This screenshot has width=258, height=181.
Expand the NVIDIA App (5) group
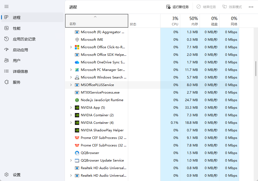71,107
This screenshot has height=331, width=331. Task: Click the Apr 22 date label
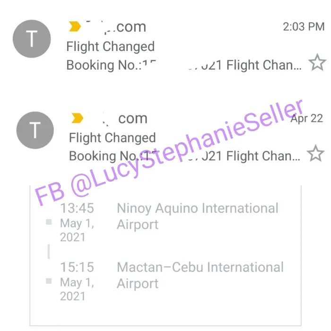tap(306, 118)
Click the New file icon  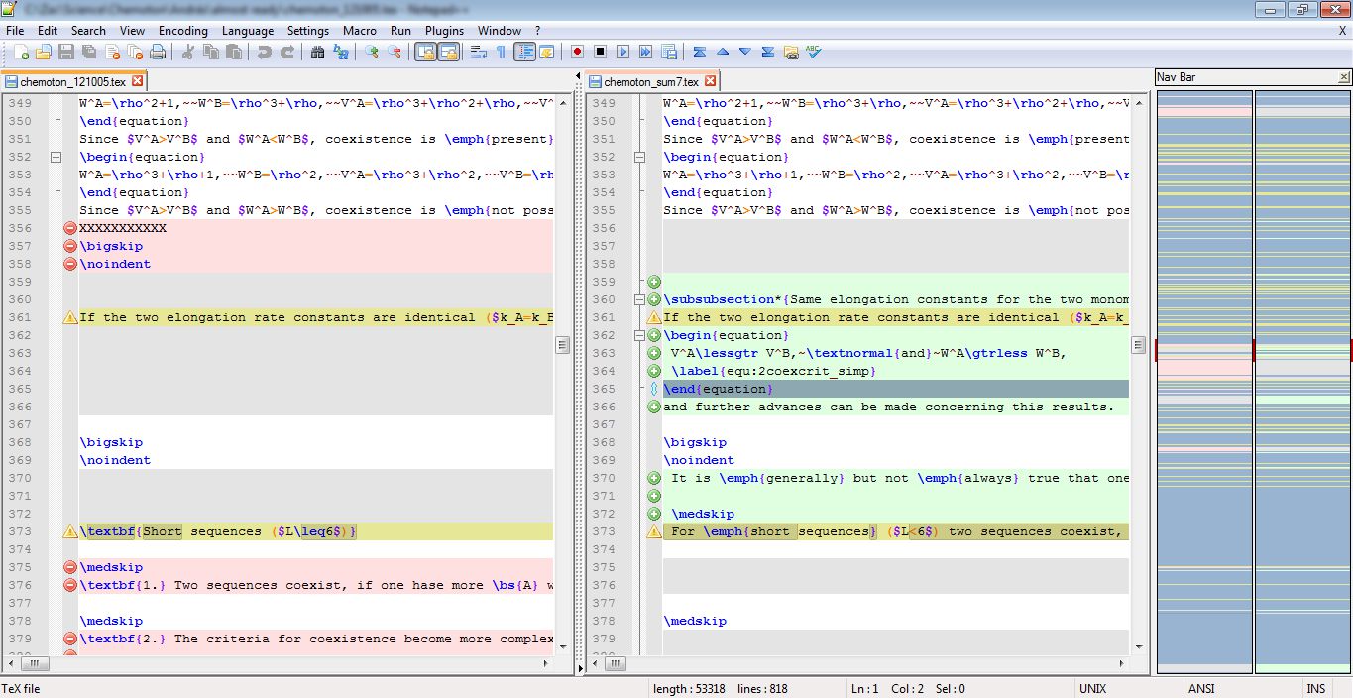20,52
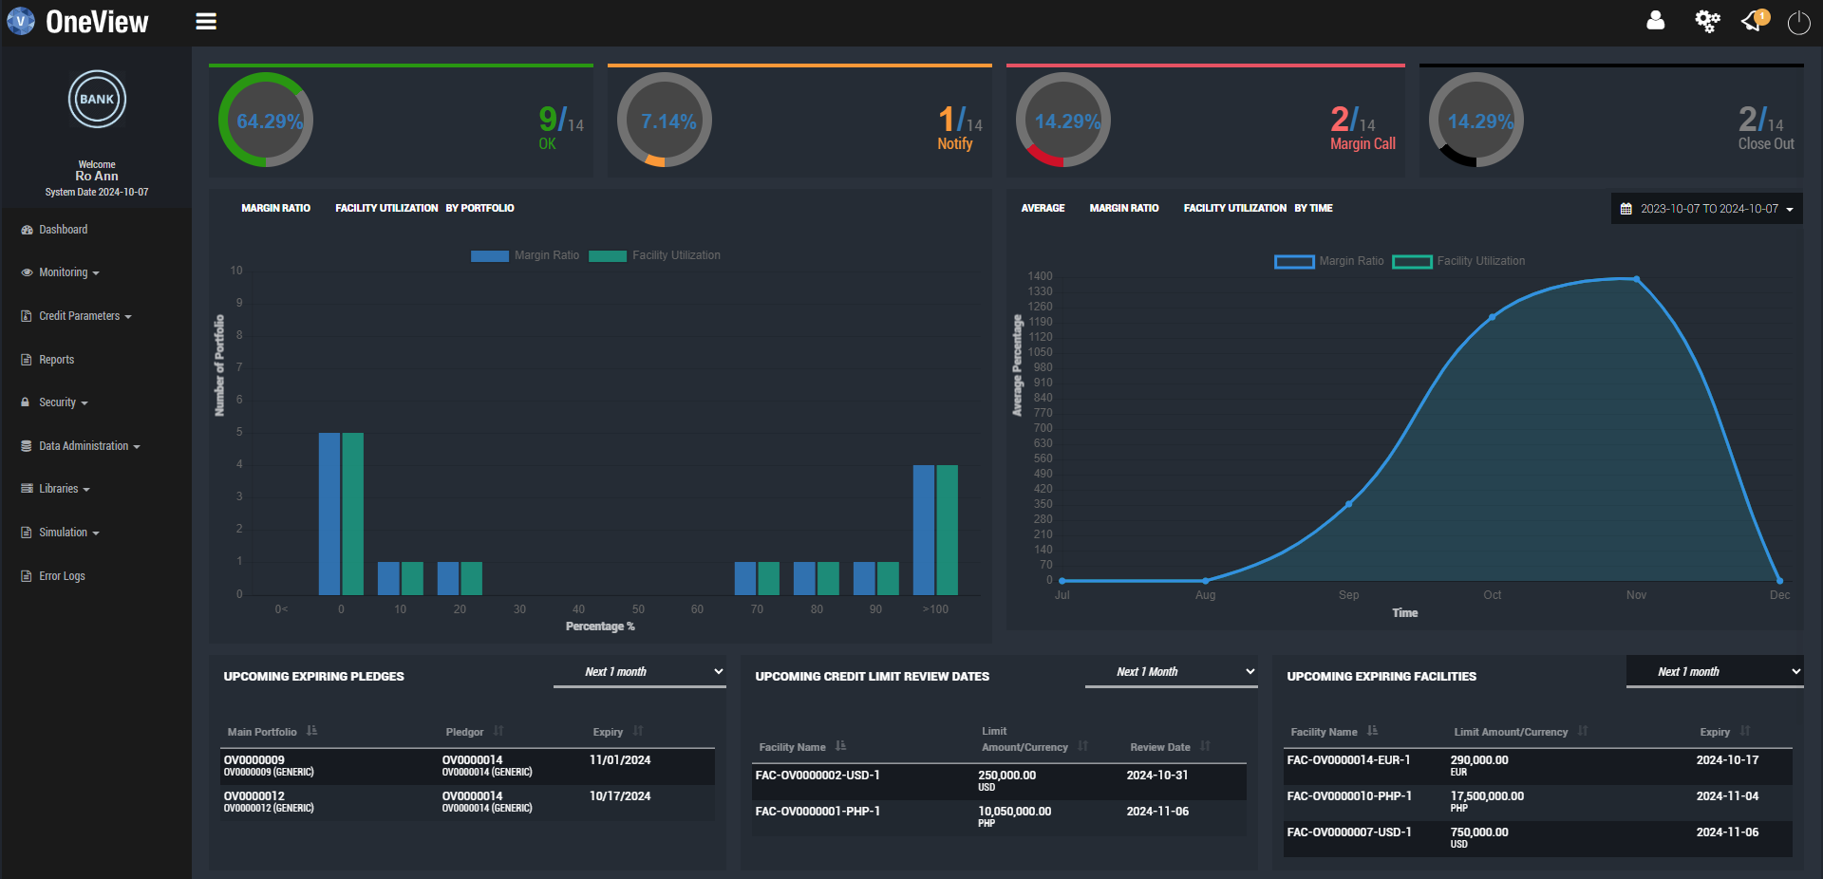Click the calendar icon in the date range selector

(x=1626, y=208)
====
Copy out every line of the rows above that contains the word "screenshot".

# Response to this task
This screenshot has width=258, height=181.
This screenshot has height=331, width=331. Task: Click the Apr 22 date label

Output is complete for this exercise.